If anything we can learn from this book, it probably would be the audacity a
person could have to lie. May be that's the only secrete of her success in
the US. It is too bad that innocent American people have to learn about
China, Cultural Revolution and Chinese people through this kind of lies.
---------------
1/29
Afternotes:
1. I wrote my initial review on 1/22 after I heard news on NPR. The review
were based on wikipedia page about her, NPR and several other media reports
about the book, and first several customer reviews on amazon. I read the
book last week after I wrote the reviews.
2. My local library has the book. A Barnes and Noble' retail store near my
place puts the book in prominent place (I wouldn't spend a dime on this kind
of pure lies). Looks like this book is on it way to the best seller lists.
I called Barnes and Noble today and asked them to take the book off the
shelves in their retail stores. They shouldn't charge unaware customers $27.
95 for pure lies. I urge others who agree with me on this book to do the
same.
3. Ping Fu herself commented on my review and wanted me to have a direct
dialog with her through emails. She thinks that she can address most of the
questions that I asked. My suggestion to Ping Fu is that she should address
the questions to public either in Amazon's From the Author section or in
some other ways. There is no meaning to communicate to me in private.
4. The book is hard to read for me, because it is full of sickening lies
page after page from very beginning to the end. Here are three of her big
lies in the book (there are a lots more) not published elsewhere:
At the beginning of the book, she claimed that one day in 1966, Red Guards
came to her Shanghai parents home commanding her brothers to go with them.
Her brothers were being "sent up to the mountain or down to the countryside"
(This is her original words). Any one who experienced that period if time
in China would remember that sending young people to the countryside started
in 1969, not 1966, after Mao's instruction in December 1968 that encourage
young people to go to countryside to be reeducated by peasants. Red Guards
taking people from their home to send them to countrysides also were not the
way that young people being sent to the countrysides.
She claimed that in 1982, after One Child Policy were announced, officials
at her university would check all female students' menstrual period by
forcing them to turn in their sanitary pad each month. When some girls
turned in their friends' soiled pads, officials would insert their fingers
in to our vagina(yes, she used the word "OUR") to check for blood. I'm
wondering how sick her mind have to be to make up such outrageous lies.
Besides, she forgot that there was no sanitary pad to be bought on market in
1982. Women in cities used long toilet paper for their period.

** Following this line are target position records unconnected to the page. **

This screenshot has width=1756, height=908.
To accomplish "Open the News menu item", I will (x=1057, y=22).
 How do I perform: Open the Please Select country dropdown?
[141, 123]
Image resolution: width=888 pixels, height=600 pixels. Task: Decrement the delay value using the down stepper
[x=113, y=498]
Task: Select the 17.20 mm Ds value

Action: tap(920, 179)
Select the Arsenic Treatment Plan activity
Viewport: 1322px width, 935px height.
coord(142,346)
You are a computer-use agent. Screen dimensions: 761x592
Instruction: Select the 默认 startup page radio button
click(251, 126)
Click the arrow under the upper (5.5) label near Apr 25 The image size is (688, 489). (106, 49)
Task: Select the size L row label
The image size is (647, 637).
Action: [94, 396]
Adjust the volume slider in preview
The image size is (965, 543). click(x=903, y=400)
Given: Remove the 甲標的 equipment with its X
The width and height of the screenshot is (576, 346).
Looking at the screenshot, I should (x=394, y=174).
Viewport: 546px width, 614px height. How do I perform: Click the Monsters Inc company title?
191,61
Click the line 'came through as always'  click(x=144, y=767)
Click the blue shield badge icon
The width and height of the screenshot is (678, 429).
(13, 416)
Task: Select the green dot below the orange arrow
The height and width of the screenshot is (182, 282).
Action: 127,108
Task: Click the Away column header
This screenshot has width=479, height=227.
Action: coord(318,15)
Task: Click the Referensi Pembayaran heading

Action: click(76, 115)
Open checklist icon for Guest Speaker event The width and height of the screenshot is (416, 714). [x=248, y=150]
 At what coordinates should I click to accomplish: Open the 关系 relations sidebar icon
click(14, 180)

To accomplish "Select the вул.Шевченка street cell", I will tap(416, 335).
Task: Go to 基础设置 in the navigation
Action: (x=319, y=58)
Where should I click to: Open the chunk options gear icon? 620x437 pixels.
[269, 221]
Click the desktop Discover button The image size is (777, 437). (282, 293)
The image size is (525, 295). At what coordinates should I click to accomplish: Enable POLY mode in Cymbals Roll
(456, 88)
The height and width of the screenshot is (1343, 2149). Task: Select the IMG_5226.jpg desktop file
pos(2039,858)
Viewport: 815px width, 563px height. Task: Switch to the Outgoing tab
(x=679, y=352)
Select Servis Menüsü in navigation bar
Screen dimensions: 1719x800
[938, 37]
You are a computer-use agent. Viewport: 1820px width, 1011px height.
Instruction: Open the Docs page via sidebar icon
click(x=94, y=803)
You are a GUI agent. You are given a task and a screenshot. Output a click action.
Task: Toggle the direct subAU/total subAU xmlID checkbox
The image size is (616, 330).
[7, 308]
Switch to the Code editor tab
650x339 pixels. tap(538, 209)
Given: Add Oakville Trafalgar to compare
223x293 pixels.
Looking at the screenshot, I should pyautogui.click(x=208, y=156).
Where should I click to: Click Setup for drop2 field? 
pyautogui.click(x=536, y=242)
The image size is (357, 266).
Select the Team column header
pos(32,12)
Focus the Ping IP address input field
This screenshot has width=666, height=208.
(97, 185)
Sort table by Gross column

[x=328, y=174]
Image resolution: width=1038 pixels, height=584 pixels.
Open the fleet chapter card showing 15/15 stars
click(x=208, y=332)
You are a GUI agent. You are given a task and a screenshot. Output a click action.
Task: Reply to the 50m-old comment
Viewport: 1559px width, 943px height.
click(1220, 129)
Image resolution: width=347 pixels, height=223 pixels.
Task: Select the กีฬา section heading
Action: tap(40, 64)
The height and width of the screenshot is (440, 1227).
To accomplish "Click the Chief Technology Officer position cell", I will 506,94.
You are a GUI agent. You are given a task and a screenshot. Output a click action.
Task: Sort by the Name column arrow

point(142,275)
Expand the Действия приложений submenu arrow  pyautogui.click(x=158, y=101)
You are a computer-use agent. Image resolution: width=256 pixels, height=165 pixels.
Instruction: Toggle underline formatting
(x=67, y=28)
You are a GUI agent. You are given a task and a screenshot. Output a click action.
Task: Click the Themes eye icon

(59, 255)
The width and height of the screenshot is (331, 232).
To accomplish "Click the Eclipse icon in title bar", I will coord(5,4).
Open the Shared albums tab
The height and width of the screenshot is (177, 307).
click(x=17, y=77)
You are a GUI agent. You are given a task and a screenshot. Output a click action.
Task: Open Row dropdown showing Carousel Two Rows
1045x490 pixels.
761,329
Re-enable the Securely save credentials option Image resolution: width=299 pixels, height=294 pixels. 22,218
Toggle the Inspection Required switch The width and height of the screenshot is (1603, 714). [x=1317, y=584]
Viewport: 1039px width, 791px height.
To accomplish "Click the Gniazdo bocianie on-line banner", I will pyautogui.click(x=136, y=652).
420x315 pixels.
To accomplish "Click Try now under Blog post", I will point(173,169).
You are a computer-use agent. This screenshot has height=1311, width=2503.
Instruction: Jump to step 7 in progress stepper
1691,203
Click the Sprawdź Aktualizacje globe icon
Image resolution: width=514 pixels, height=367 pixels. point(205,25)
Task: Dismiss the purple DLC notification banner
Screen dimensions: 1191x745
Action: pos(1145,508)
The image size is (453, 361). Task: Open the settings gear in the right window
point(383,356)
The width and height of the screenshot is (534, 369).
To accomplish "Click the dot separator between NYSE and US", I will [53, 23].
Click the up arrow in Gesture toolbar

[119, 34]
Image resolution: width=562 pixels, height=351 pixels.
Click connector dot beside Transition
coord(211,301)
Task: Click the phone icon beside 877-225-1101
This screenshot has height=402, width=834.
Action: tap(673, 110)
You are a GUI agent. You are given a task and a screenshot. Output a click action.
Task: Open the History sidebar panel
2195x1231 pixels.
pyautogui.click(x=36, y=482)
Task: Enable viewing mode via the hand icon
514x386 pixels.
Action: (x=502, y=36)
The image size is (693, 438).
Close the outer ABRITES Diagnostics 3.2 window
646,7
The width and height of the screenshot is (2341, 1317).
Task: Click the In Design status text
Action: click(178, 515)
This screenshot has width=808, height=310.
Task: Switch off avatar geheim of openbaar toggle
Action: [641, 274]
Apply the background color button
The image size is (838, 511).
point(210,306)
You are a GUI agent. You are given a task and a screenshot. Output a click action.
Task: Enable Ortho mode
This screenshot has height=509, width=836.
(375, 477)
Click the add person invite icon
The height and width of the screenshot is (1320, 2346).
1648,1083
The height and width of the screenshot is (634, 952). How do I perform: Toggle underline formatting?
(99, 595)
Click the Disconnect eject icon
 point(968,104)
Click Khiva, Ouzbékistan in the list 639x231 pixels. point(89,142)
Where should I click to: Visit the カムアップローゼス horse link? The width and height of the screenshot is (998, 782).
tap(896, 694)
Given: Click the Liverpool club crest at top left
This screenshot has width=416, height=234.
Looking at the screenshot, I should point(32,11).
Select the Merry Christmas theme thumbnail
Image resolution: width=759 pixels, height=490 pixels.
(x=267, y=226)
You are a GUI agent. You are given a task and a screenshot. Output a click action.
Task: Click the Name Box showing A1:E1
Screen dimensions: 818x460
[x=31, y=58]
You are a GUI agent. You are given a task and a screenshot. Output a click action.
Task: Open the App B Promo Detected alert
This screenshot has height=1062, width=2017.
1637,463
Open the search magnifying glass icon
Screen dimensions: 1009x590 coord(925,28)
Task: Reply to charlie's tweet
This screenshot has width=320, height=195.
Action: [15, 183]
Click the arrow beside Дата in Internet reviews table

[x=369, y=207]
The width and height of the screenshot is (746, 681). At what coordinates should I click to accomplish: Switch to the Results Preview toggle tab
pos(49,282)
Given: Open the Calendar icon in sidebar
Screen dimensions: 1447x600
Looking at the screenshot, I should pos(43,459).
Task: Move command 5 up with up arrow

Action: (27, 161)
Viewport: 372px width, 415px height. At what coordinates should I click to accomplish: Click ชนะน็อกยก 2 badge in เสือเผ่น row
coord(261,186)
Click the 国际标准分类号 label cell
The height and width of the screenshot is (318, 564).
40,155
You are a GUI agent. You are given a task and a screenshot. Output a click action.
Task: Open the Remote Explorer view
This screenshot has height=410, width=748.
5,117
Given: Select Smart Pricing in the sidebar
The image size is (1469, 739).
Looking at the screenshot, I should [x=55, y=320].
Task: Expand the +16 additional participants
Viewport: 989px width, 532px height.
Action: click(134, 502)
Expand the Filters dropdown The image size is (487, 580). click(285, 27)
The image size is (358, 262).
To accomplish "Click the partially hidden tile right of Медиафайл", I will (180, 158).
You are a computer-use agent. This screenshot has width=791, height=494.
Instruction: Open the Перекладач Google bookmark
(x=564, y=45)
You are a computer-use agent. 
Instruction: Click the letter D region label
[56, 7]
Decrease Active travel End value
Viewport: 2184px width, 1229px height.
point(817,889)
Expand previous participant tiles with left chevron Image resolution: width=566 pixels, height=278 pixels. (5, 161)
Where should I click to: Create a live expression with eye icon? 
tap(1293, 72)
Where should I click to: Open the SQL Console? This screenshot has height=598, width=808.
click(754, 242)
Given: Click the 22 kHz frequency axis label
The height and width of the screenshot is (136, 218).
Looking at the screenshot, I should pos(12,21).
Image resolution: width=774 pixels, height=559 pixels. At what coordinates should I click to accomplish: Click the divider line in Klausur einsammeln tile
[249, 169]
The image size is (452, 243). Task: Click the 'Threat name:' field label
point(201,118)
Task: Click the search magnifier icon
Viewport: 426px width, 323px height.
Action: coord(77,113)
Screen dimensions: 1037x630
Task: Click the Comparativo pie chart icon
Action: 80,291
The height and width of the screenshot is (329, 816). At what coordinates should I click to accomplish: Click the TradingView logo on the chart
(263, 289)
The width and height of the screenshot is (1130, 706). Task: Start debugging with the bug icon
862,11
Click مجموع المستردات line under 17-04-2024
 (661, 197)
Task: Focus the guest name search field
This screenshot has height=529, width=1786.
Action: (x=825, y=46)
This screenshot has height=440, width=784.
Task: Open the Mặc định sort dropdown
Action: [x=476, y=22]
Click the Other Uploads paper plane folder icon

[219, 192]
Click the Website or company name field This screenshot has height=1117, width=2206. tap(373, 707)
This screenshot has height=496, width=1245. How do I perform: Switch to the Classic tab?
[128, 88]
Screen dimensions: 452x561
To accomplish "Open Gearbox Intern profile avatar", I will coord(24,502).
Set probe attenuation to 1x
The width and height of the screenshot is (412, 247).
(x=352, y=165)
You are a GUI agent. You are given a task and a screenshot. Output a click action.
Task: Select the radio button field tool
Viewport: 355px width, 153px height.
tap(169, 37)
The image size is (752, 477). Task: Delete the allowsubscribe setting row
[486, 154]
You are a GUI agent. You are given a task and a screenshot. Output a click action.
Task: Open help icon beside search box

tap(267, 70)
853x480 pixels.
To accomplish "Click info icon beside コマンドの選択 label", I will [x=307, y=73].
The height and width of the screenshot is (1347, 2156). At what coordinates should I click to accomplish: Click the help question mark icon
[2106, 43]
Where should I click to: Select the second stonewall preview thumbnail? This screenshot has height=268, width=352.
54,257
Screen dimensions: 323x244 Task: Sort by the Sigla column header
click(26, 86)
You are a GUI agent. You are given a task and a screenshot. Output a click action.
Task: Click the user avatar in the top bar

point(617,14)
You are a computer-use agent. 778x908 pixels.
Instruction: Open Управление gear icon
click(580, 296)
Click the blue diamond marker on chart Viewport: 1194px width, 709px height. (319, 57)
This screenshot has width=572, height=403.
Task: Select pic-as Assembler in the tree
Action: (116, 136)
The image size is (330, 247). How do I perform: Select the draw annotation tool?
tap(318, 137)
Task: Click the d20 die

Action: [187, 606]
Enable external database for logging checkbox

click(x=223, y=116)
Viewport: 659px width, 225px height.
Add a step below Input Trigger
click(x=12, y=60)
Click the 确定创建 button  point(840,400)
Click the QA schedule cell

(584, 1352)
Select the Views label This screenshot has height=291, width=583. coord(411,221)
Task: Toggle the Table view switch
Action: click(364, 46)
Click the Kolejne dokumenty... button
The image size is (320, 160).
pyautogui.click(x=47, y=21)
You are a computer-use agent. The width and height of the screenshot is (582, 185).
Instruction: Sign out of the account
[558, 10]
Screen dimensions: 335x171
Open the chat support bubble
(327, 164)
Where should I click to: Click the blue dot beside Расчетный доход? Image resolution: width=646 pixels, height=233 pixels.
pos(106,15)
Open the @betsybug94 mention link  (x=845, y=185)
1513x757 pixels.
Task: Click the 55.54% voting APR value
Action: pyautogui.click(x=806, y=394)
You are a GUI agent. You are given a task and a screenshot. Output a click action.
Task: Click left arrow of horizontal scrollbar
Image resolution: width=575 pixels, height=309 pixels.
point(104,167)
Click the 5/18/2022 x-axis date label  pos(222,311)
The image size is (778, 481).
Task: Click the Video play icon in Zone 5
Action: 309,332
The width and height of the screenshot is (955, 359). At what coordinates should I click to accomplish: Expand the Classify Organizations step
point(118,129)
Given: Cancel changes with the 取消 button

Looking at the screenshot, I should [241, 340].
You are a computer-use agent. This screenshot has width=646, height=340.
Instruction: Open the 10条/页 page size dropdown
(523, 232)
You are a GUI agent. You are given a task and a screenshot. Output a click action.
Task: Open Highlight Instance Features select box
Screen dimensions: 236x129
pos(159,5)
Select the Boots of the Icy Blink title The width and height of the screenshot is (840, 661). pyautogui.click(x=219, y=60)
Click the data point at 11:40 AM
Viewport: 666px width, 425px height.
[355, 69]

She said that in the fall of 82, while she was walking on campus and
preparing for her graduation from university (she forgot that she should be
graduated in Spring of 82 if she took 77's college entrance exam, or she
should be graduate in summer of 82 if she took 78's exam), some one sneaked
up to her, put a black canvas bag over her head, took her to an unknown
place and arrested her. Why would our government have to arrest anybody
secretly in this way? huh?
5. Many people who commented on my review posted a link to a photo of Ping
Fu in her youth on the website of fastcompany which has an article promoting
her book and her company.
In that picture, Ping Fu and a bunch of kids were wearing Red Guard armbands
under the Red Guard flag (which means they all were Red Guards). But Ping
Fu claimed they were "children forced to live in government dormitories
during China's Cultural Revolution".
6. Amazon customer Z. Li commented on my review and gave a link to Ping Fu's
NPR interview in 2010. In that interview, almost every words that came
through Ping Fu's mouth about China were outrageous lies.
the link is: thestory.org archive the_story_988_Ping_Fu.mp3 view.
(amazon won't allow the link, so readers have to replace the space with "/".